** About this exercise **
Across the records, how many lines contain "agent"? Answer with the number alone.

** Dataset records **
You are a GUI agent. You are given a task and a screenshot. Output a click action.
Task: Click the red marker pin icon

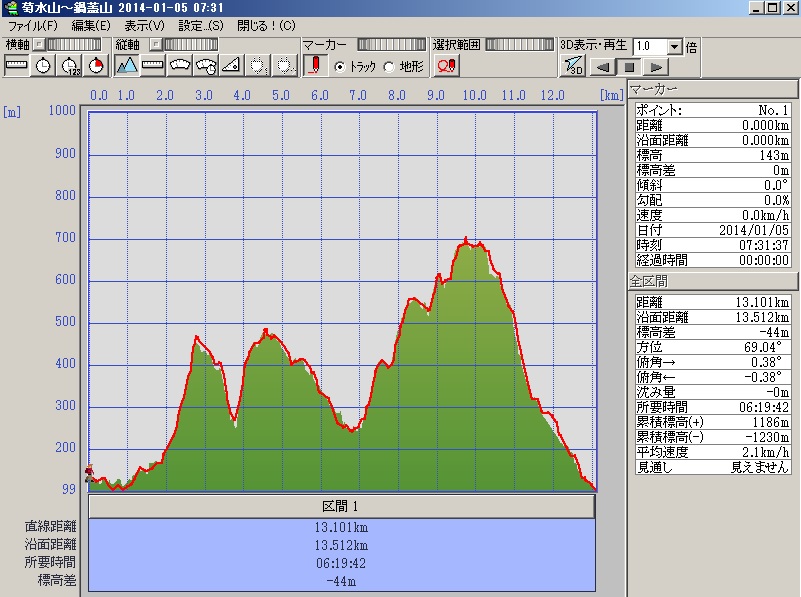(316, 66)
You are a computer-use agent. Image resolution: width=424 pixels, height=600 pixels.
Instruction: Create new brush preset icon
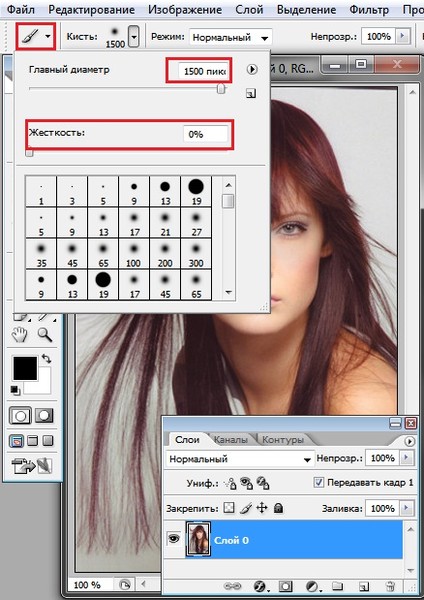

** Output **
2